Fernandez lost two fingers and has nerve damage because of the incident, the lawsuit asserts.

“This is a typical case I see all the time where a worker is hurt because management cuts corners — this was absolutely preventable,” Buzbee said.

Sand issues

A sand company is suing a construction company in the Galveston County Court at Law No. 3 in a dispute about a Hitchcock sand pit.

ARK Sand Co. filed the lawsuit against Bradley Demolition & Construction, asserting officials with the construction company forged signatures on a 10-year lease agreement that was never actually executed.

The two parties are disputing over 150 acres of property in Hitchcock operated as a sand pit, the lawsuit asserts.

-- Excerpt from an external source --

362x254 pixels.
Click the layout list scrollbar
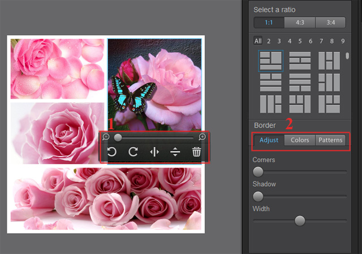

Before May 2012, ARK Sand officials, then operating under the name Kelley Bradley, operated the sand pit in Hitchcock, but bad economic conditions led to the group ceasing operations, according to the lawsuit.

The company then reached an agreement with Bradley Demolition that it would operate the sand pit for five years without an option to renew and that it would pay $3 a truckload for material removed from the pit, according to the lawsuit.

Bradley Demolition & Construction took over the sand pit June 1, 2012, the lawsuit asserts.

The owner of the construction company initially proposed a 10-year lease, but the suggestion was rejected because of the length of the lease, according to the lawsuit.

Ark Sand officials then approached the construction company in May 2017 to renew the lease, but was told that the agreement was for 10 years, the lawsuit asserts.

Construction company officials sent an unsigned contract June 12 and followed on Aug. 8 with a contract with a forged signature on it, according to the lawsuit.

The construction company filed a response Oct. 9, generally denying the accusations and contending that the 10-year contract was valid.

Watch the cheese

A woman is suing Moody Gardens, saying she slipped on cheese and sustained serious injuries because of negligence.

Wanda McDaniel filed the lawsuit against Moody Gardens on Sept. 11 in the 405th District Court.

McDaniel was leaving a 3-D movie theater through a gift shop when she slipped on liquid cheese and suffered serious injuries, according to the lawsuit.

“At the time of the incident, there were no visible warning signs of the defect which in all likelihood would have prevented this tragic incident,” the lawsuit states.

McDaniel is seeking between $100,000 and $200,000 in damages, according to the lawsuit.

Moody Gardens officials filed a response generally denying the accusations.

The Galveston nonprofit that operates the amusement and education complex on Offatts Bayou, then filed a motion for summary judgment on Oct. 3, arguing that the liquid cheese on the ground came from nachos spilled by a guest and that employees couldn’t have prevented the accident.

That hearing has temporarily been postponed to allow McDaniel’s attorney to better respond to the motion, said Kevin Finkel, the attorney representing Moody Gardens.